Transfer Learning Enhanced Single-choice Decision for Multi-choice Question Answering
Chenhao Cui, Yufan Jiang, Shuangzhi Wu, Zhoujun Li
TL;DR
This paper reframes multi-choice machine reading comprehension as a per-option binary classification problem, enabling transfer learning from diverse QA datasets beyond the target MMRC tasks. It introduces a single-choice model built on a pretrained encoder with layer-wise adaptive attention, scoring each candidate option independently via g(P,Q,A_i) = σ(W H_L + b) where H_L combines per-layer representations. Transfer learning from datasets such as SQuAD2.0, ARC, and CoQA is achieved by preprocessing data into a common input format, training on mixed data, and fine-tuning on the target RACE data, yielding state-of-the-art results on RACE and DREAM. The approach demonstrates that decoupling option evaluation and leveraging broader QA resources can improve robustness and generalization in MMRC systems, with practical impact for cross-domain QA systems and ensemble performance.
Abstract
Multi-choice Machine Reading Comprehension (MMRC) aims to select the correct answer from a set of options based on a given passage and question. The existing methods employ the pre-trained language model as the encoder, share and transfer knowledge through fine-tuning.These methods mainly focus on the design of exquisite mechanisms to effectively capture the relationships among the triplet of passage, question and answers. It is non-trivial but ignored to transfer knowledge from other MRC tasks such as SQuAD due to task specific of MMRC.In this paper, we reconstruct multi-choice to single-choice by training a binary classification to distinguish whether a certain answer is correct. Then select the option with the highest confidence score as the final answer.
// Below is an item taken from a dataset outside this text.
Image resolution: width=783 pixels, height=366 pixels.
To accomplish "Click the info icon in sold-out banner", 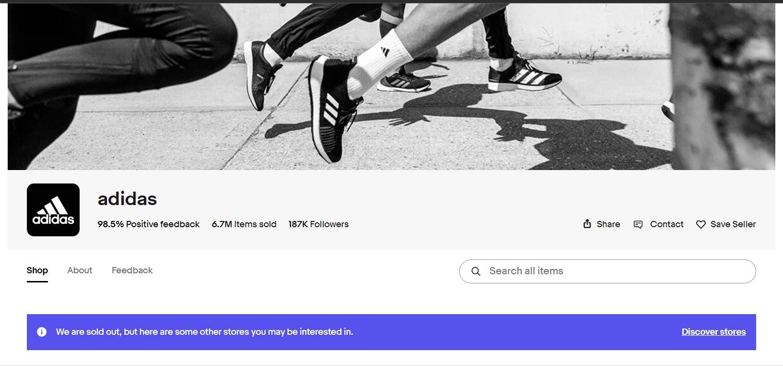I will click(x=42, y=332).
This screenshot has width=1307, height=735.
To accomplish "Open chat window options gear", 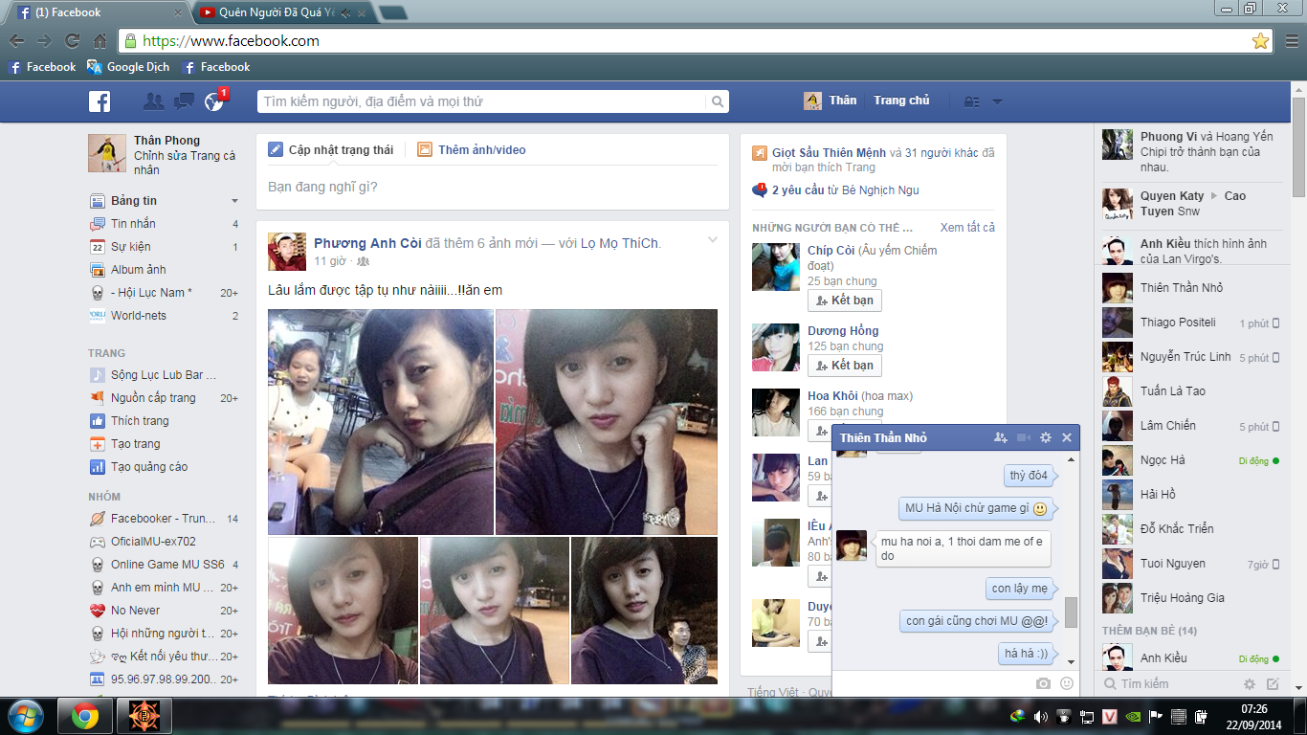I will [x=1045, y=437].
Our proposed method gets rid of the multi-choice framework and can leverage resources of other tasks. We construct our model based on the ALBERT-xxlarge model and evaluate it on the RACE and DREAM datasets. Experimental results show that our model performs better than multi-choice methods. In addition, by transferring knowledge from other kinds of MRC tasks, our model achieves state-of-the-art results in both single and ensemble settings.